IG: Como é sua relação com os jogadores? Nilmara: Eles me respeitam bastante, conhecem o meu trabalho e sabem do meu potencial, assim como eu sei o deles. Isso é muito gratificante. Eu e os atletas estamos juntos há tempos, eles sabem que podem contar comigo e eu com eles. Isso é muito importante num time de futebol. É um primeiro passo positivo para a equipe e para a busca do acesso. Eles me respeitam e me tratam como uma profissional do futebol.iG: E como fica na hora do vestiário? Você tem liberdade total? Nilmara: A gente já está bem treinado na questão do vestiário (risos). Eles (atletas) entram, trocam de roupa e fazem o que têm que fazer. Aí eu dou um tempo, entro e dou a preleção. Assim, tudo flui normalmente, sem constrangimento. Na preleção, gosto de dar incentivo e conversar, dar muito apoio. Falo para eles colocarem em prática tudo o que treinamos durante a semana. Futebol não tem segredo. |
iG: Você acha que o futebol feminino no Brasil tem alguma chance de crescer? Nilmara: O futebol feminino está muito abaixo do esperado, sem dúvida. É só você ver que as melhores jogadoras estão todas tendo que sair do país para ter incentivo, apoio e um time fixo. Mas acredito que, no Brasil, o esporte tem potencial para crescer. Eu ainda jogo futebol quando posso e gosto muito. Se um dia surgir uma oportunidade, quero trabalhar como técnica no futebol feminino também.

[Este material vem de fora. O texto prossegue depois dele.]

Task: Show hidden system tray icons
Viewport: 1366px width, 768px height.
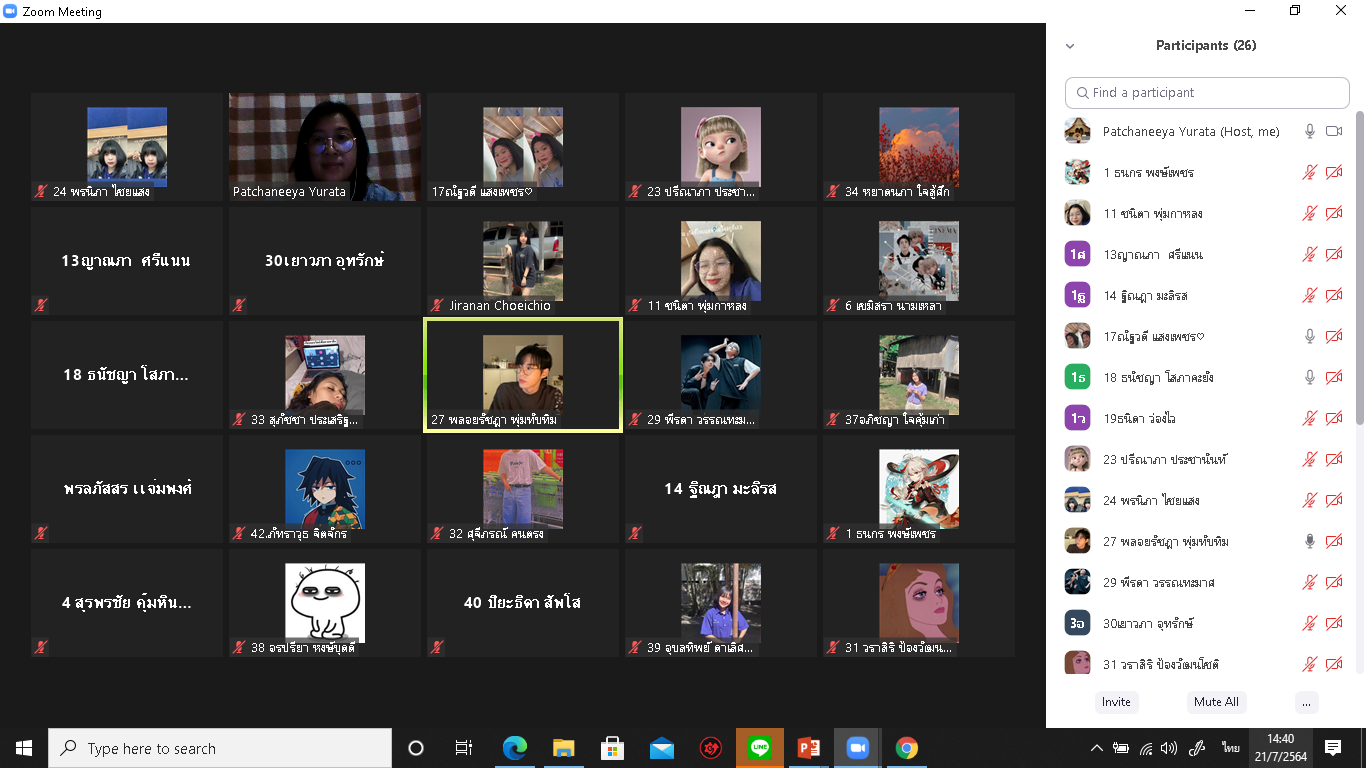Action: pyautogui.click(x=1096, y=748)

iG: Onde acha que pode chegar como treinadora? Nilmara: A gente sempre espera um dia chegar ao lugar mais alto, que é treinar uma equipe forte, de primeira divisão nacional. Isso é um sonho. Mas, por enquanto, estou trabalhando firme e muito concentrada aqui no Manthiqueira, com os pés fincados no chão. O que tiver que acontecer vai acontecer naturalmente.